*** DATA FOR ANALYSIS ***

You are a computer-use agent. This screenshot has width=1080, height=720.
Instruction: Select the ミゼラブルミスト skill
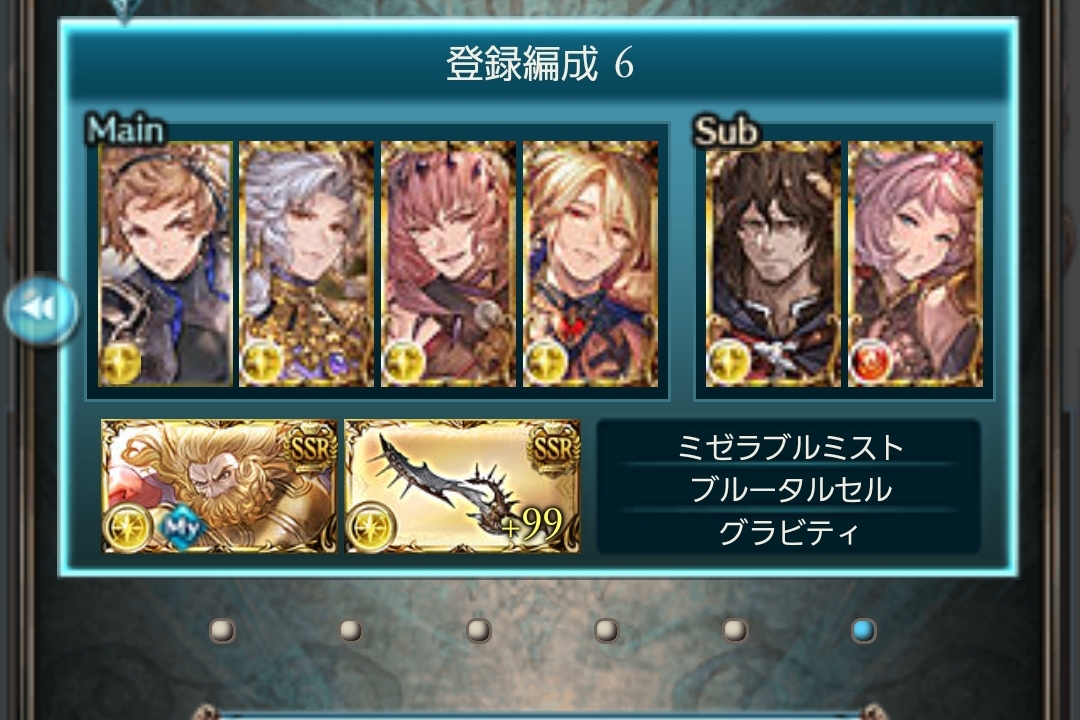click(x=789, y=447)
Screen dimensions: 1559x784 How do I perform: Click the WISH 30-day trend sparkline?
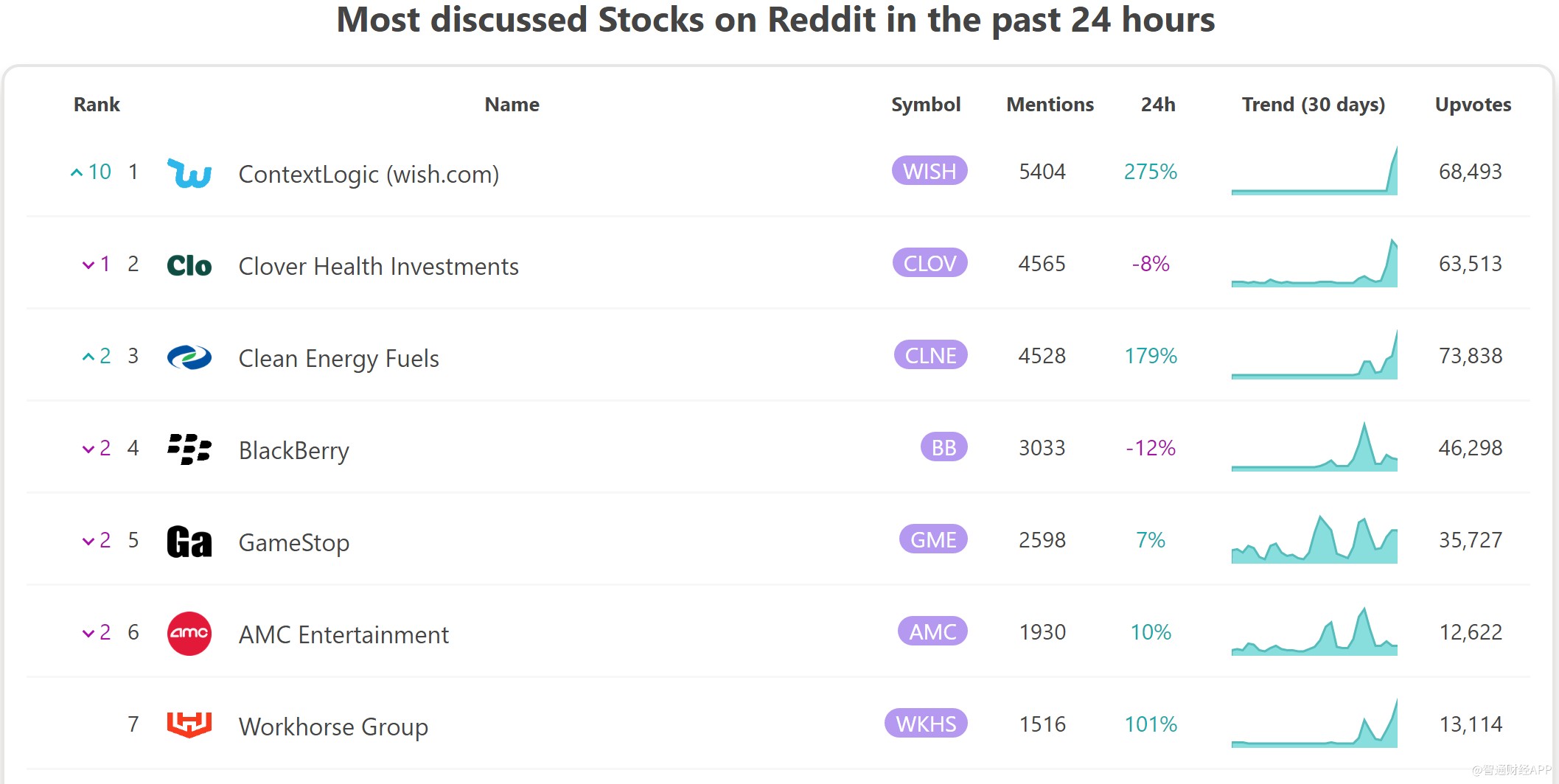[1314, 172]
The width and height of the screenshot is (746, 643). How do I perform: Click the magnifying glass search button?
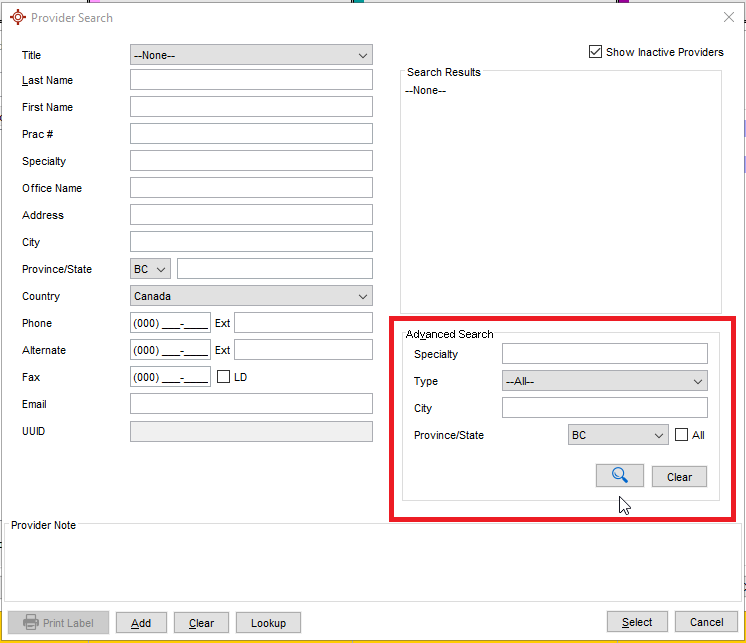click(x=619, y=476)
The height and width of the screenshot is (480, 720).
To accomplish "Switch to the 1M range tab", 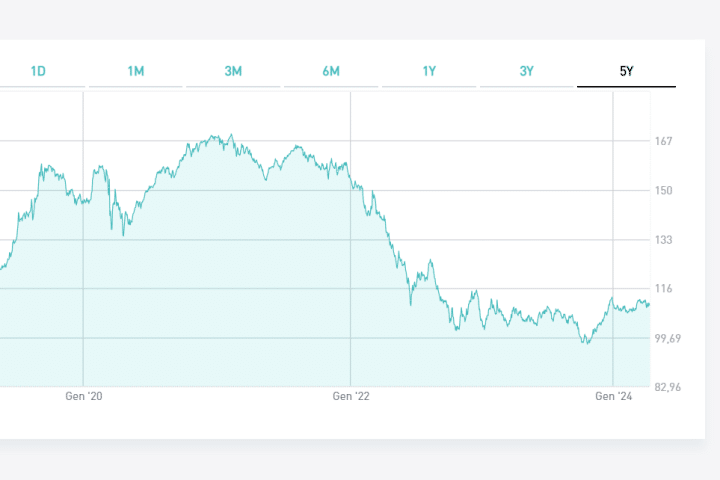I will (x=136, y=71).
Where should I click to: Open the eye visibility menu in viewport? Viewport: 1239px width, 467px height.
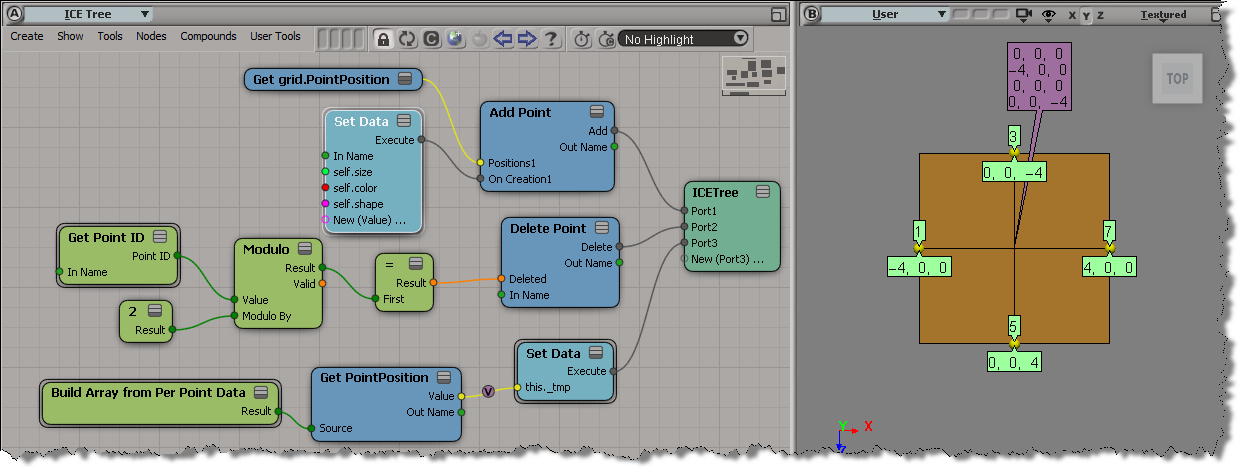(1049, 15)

*** End of DATA FOR ANALYSIS ***
*** DATA FOR ANALYSIS ***

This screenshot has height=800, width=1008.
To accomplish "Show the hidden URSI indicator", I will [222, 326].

*** End of DATA FOR ANALYSIS ***

> [PROBLEM DETAILS] Sift through the material above and copy each line that holds "This".

> [ANSWER BELOW]
You are a computer-use agent. This screenshot has width=1080, height=720.
This screenshot has height=800, width=1008.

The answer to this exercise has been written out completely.